PHOTO FINISH
Photofinish is a vital part of RaceTech’s heritage and has a major role in its future, as technology becomes ever more sophisticated to determine an outright winner. The function of Photofinish technology is to take a replicable image of the exact moment at the finish line, so that there is pictorial evidence of the winner.
The technology we use is the most advanced in the world and uses a single mirror with two cameras to capture the image. That image is printed immediately on site and also made available to the Judge, as well as being sent via the internet to the British Horseracing Authority, all within moments of the race being completed. Copies of the image are also available to the racecourse and may be shown on the big screens or Racecourse TV after the outcome has been decided.

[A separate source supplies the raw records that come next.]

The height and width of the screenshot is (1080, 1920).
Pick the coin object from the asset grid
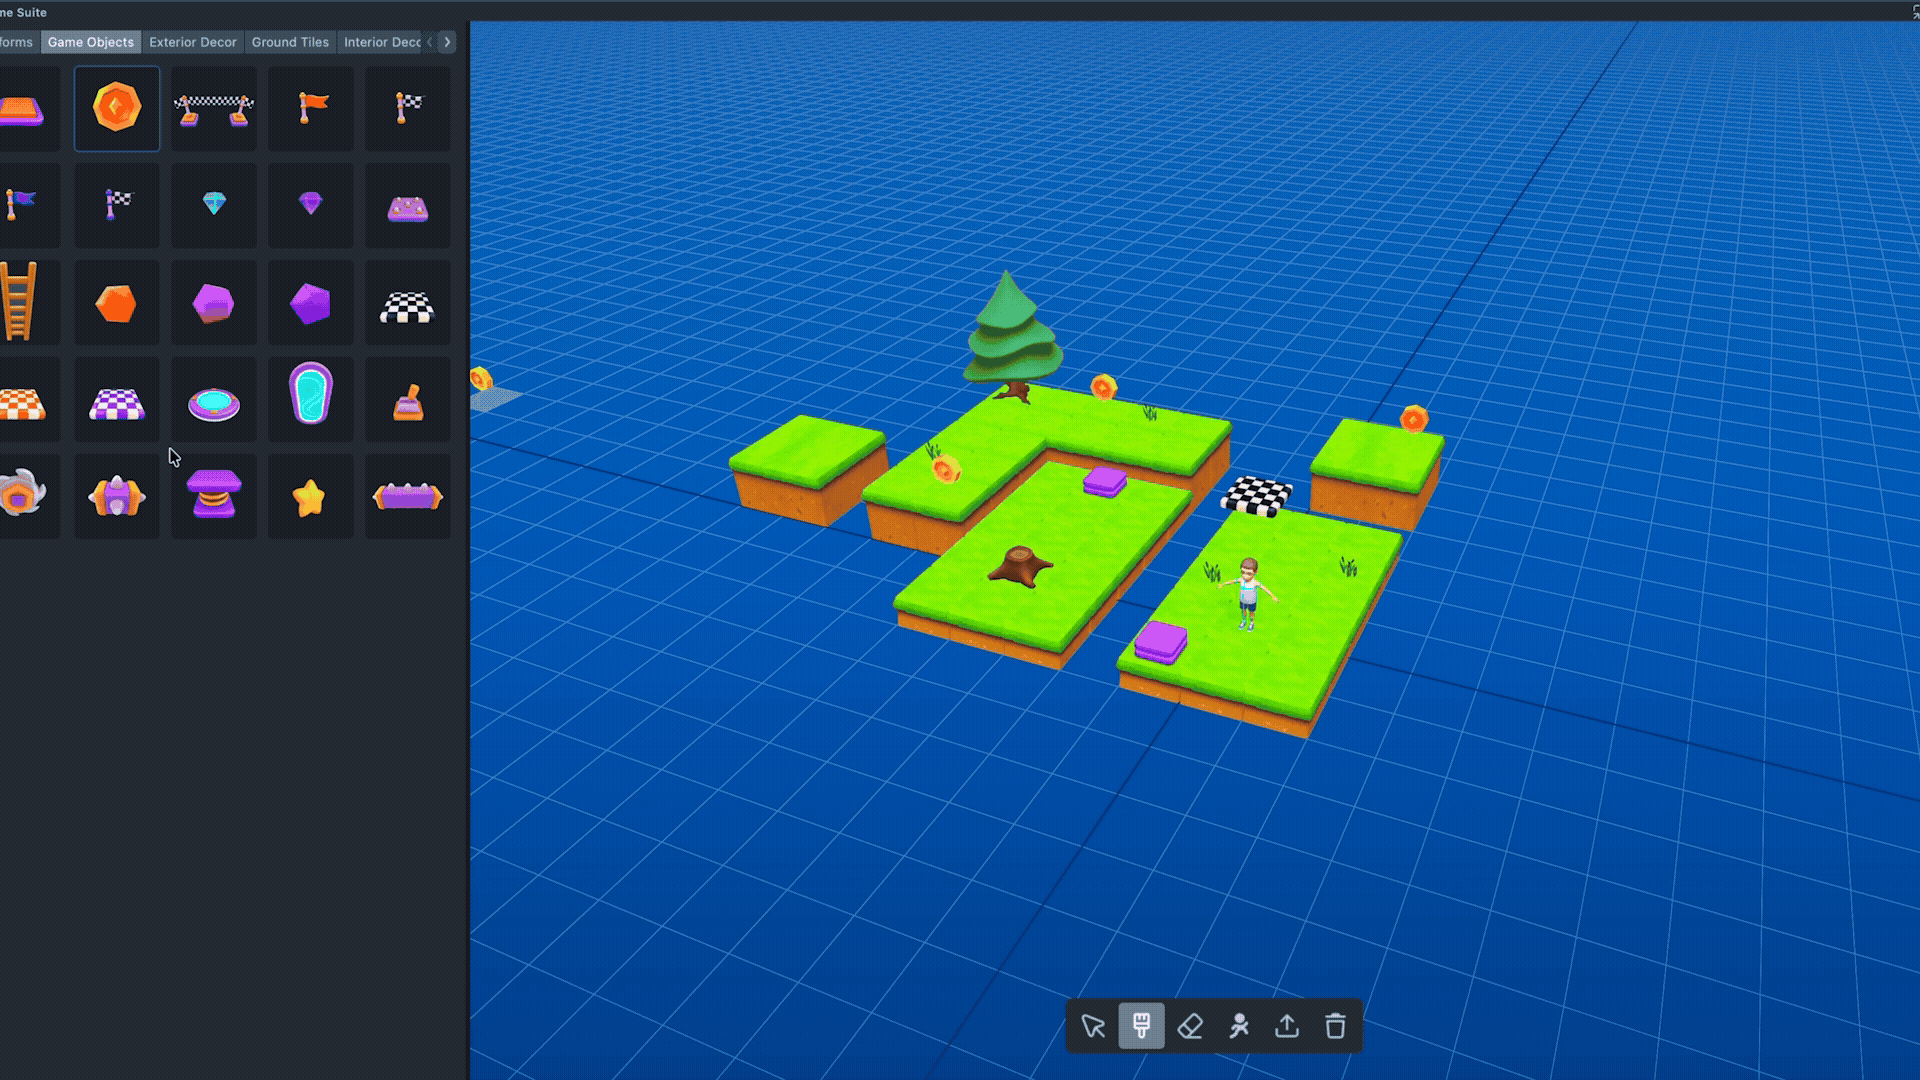(x=117, y=109)
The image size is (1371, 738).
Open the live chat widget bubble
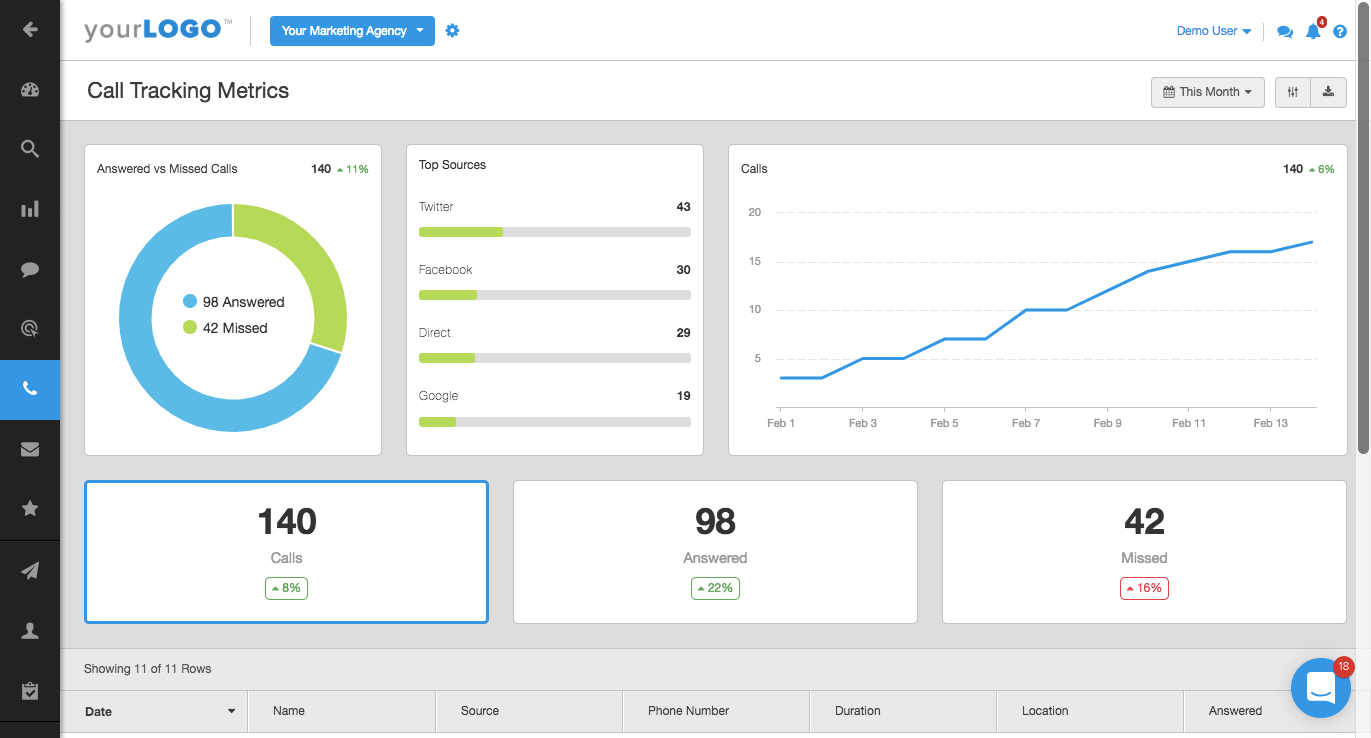point(1320,688)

RaceTech has long been a world leader in the field of photofinish technology. It is with the photofinish that the company began, and it remains in the vanguard of research and development of a process crucially important to other sports as well as horse racing: technology based on the racing model has long been in operation at top athletics meetings, including the Olympic and Commonwealth Games.
The photofinish has been an integral part of the racing and betting experience for decades, and the technology is constantly evolving. Time was when punters would have to endure an agonising few minutes suspended in that frozen state before the result was announced. Today the process is so efficient and slick that the verdict is given within seconds.

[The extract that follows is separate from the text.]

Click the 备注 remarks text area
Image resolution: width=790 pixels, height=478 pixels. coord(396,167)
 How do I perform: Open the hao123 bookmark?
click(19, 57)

The ability to provide an objective and rapid pronouncement about which horse’s nose is in front on the line is a basic requirement of modern racing – and not just to still the beating hearts of connections and punters: the rate of turnover in betting shops, claim the bookmakers, depends on punters knowing their fate as quickly as possible, so that those who have won can reinvest without delay and those who have lost can adjust their staking plan for the next race. Although the photofinish is where RaceTech began life back in the 1940s, the modern procedure for photographing horses as they cross the finish line is a far cry from the early methods, and it is only comparatively recently that the fully computerised photofinish system – Scan-O-Vision – has been in widespread use.

The fundamental principle is the same as before – photographing runners as they pass through a very narrow field of vision – but the technology, once based around a spool of continuous moving film, is now state-of-the-art. Two digital cameras are fixed in place in the photofinish booth high in the stand – one to cover the whole width of the track and the other to focus on that part of the course furthest away from the camera in order to make maximum use of the strip of mirror (1800 mm x 150 mm) attached to the winning post. This allows the Judge to see what is happening from the far side of the course if the horses are so close together that the view from the Judge’s box does not afford enough information.
The pictures these cameras produce are made up of millions of tiny dots known as ‘pixels’, and a vertical line of these dots photographs the activity on the winning line up to 2,000 times a second, building up the photofinish picture as the horses go through.